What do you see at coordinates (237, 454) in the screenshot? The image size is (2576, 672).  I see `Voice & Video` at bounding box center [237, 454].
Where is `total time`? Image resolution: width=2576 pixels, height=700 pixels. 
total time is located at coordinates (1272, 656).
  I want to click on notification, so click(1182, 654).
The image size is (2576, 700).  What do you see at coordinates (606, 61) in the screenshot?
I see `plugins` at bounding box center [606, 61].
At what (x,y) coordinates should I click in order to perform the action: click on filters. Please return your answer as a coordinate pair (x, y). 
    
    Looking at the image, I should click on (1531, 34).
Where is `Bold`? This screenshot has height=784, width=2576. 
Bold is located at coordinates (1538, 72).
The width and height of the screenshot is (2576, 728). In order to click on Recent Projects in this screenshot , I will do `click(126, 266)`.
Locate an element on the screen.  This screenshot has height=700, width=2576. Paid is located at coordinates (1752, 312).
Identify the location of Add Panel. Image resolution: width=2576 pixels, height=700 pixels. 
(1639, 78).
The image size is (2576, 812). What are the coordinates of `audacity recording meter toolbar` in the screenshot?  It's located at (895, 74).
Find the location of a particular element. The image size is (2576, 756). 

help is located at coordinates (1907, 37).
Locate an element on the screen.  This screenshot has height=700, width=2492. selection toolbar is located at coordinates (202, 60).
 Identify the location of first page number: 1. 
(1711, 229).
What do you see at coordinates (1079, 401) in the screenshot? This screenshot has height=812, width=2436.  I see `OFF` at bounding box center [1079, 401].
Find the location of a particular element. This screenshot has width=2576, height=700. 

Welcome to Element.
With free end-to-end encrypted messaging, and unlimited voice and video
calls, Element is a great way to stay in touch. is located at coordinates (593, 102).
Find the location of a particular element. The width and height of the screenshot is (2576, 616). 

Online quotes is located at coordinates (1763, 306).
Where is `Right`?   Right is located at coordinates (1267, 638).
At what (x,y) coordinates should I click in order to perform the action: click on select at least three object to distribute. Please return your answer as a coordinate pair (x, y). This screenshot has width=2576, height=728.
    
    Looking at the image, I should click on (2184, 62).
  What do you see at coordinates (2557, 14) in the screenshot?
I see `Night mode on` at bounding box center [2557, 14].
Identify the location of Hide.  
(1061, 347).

◇ ◇ ◇ ◇ ◇

_Task description:_ Count the lines in the data above that contain the string "total", treating uppercase and lowercase as different. Reply with the number alone.

_The output:_ 2